March 22, 2011
WordPress was down for a few hours this afternoon, and I had a longish meeting this evening. I’m running behind.
While I’m gearing up to get my promised comments up, take a look at Stanley Fish’s post at his New York Times blog:
In over 35 years of friendship and conversation, Walter Michaels and I have disagreed on only two things, and one of them was faculty and graduate student unionization. He has always been for and I had always been against. I say “had” because I recently flipped and what flipped me, pure and simple, was Wisconsin.
When I think about the reasons (too honorific a word) for my previous posture I become embarrassed. They are by and large the reasons rehearsed and apparently approved by Naomi Schaefer Riley in her recent op-ed piece “Why unions hurt higher education” (USA Today). The big reason was the feeling — hardly thought through sufficiently to be called a conviction — that someone with an advanced degree and scholarly publications should not be in the same category as factory workers with lunch boxes and hard hats. As Riley points out, even the American Association of University Professors (AAUP) used to be opposed to unionization because of “the commonly held belief that universities were not corporations and faculty were not employees.”
Good discussion from smart guys. Go see.
January 21, 2009
Teachers are public employees (most of us). Should we blog about education and teaching?
Interestingly, there is a good case to be made that public employees have more First Amendment protection than private employees (should teachers in KIPP, charter and parochial schools blog?).
Larry Solum at Legal Theory highlights Paul Secunda’s article:
Paul M. Secunda (Marquette University – Law School) has posted Blogging While (Publicly) Employed: Some First Amendment Implications (University of Louisville Law Review, Vol. 47, No. 4, 2009) on SSRN.

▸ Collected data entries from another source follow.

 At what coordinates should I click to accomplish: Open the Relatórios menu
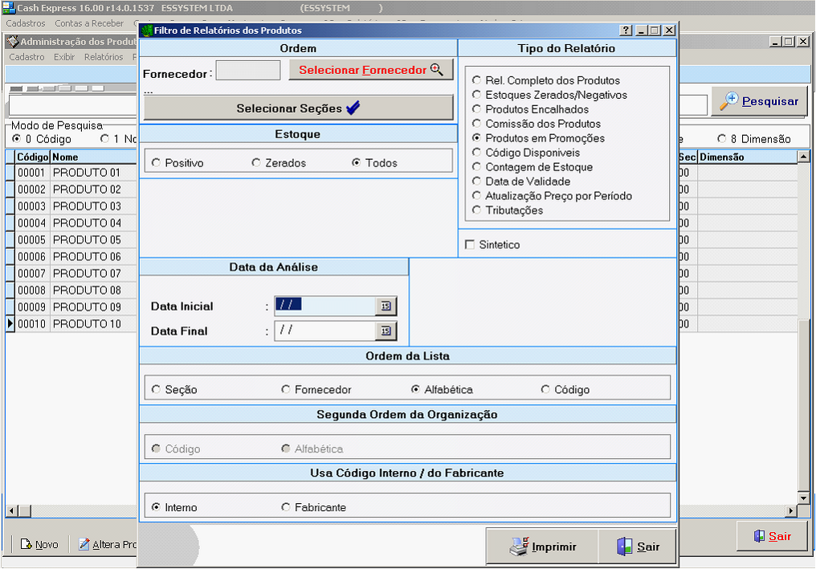[104, 57]
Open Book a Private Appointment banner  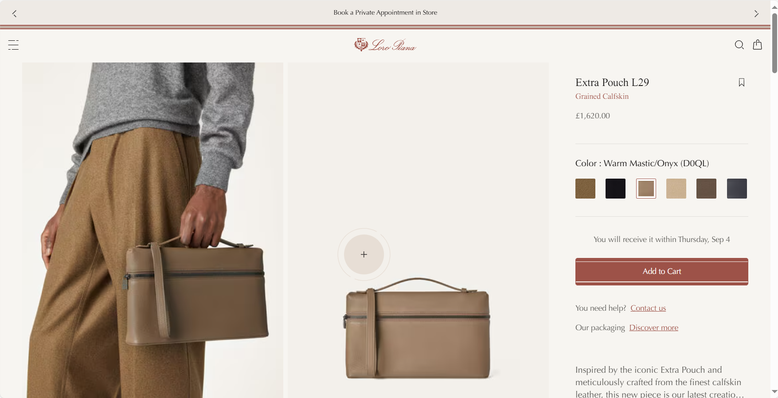385,12
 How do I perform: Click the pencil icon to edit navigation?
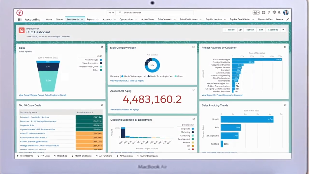(288, 19)
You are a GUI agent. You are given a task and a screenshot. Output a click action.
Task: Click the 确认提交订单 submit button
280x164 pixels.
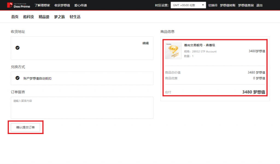coord(25,127)
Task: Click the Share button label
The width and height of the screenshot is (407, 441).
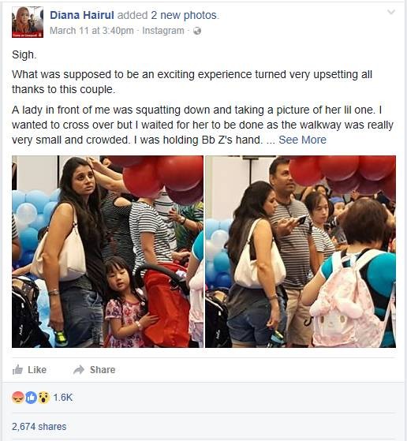Action: [103, 369]
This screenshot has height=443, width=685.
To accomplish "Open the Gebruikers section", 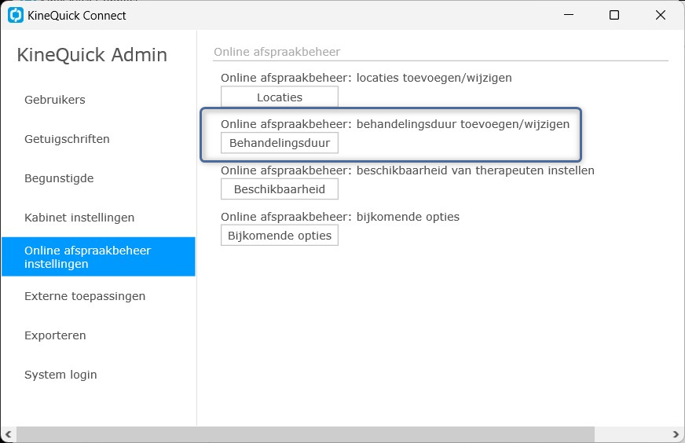I will 55,100.
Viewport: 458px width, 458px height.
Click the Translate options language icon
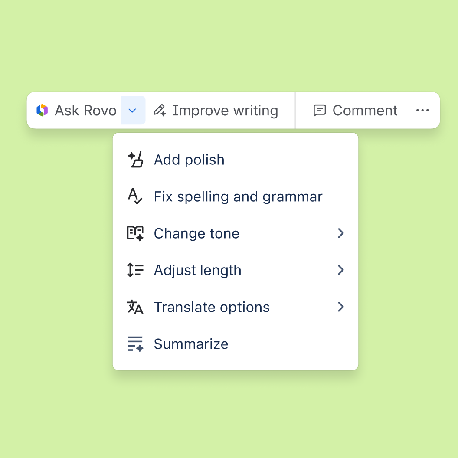coord(135,307)
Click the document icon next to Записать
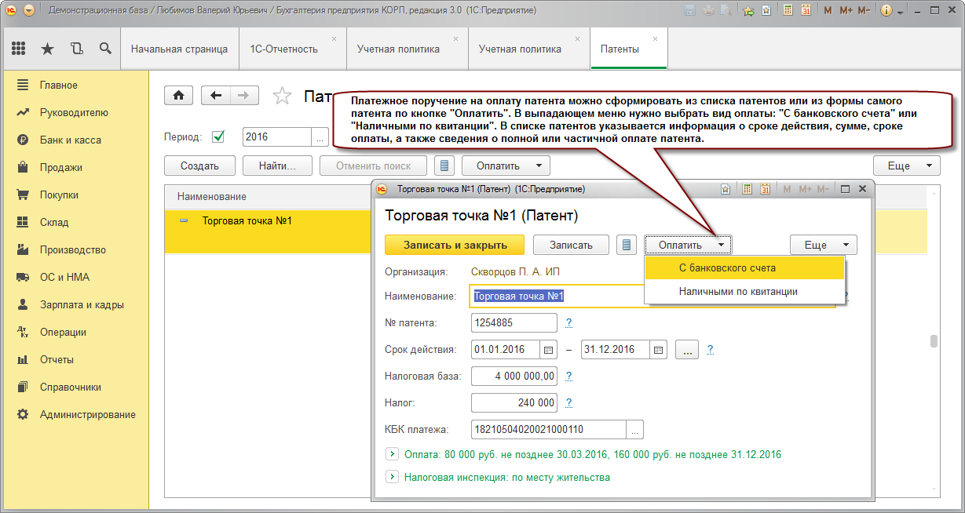This screenshot has height=513, width=965. tap(626, 245)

I’ll wager most teachers are not common users of SSRN, so let’s steal Solum’s posting of the abstract of the article, too:
While private-sector employees do not have First Amendment free speech protection for their blogging activities relating to the workplace, public employees may enjoy some measure of protection depending on the nature of their blogging activity. The essential difference between these types of employment stems from the presence of state action in the public employment context. Although a government employee does not have the same protection from governmental speech infringement as citizens do under the First Amendment, a long line of cases under Pickering v. Bd. of Education have established a modicum of protection, especially when the public employee blogging is off-duty and the blog post does not concern work-related matters.
Describing the legal protection for such public employee bloggers is an important project as many employers recently have ratcheted up their efforts to limit or ban employee blogging activities while blogging by employees simultaneously continues to expand. It should therefore not be surprising that the act of being fired for blogging about one’s employer has even led to a term being coined: “dooced.” So the specific question that this essay addresses is: do dooced employees have any First Amendment protection in the workplace? But the larger issue examined by implication, and the one addressed by this Symposium, is the continuing impact of technology on First Amendment free speech rights at the beginning of the 21st Century.
This contribution to the Symposium proceeds in three parts. It first examines the predicament of private-sector employees who choose to blog about their workplaces. The second section then lays out the potential First Amendment free speech implications for public employees who engage in the same types of activities. Finally, the third section briefly considers a potential future trend in this context from Kentucky involving government employers banning employee access to all blogs while at work.
I’ve been wondering where are the cases of student blogs dealing with serious First Amendment issues. I think we’re overdue for more litigation in that area.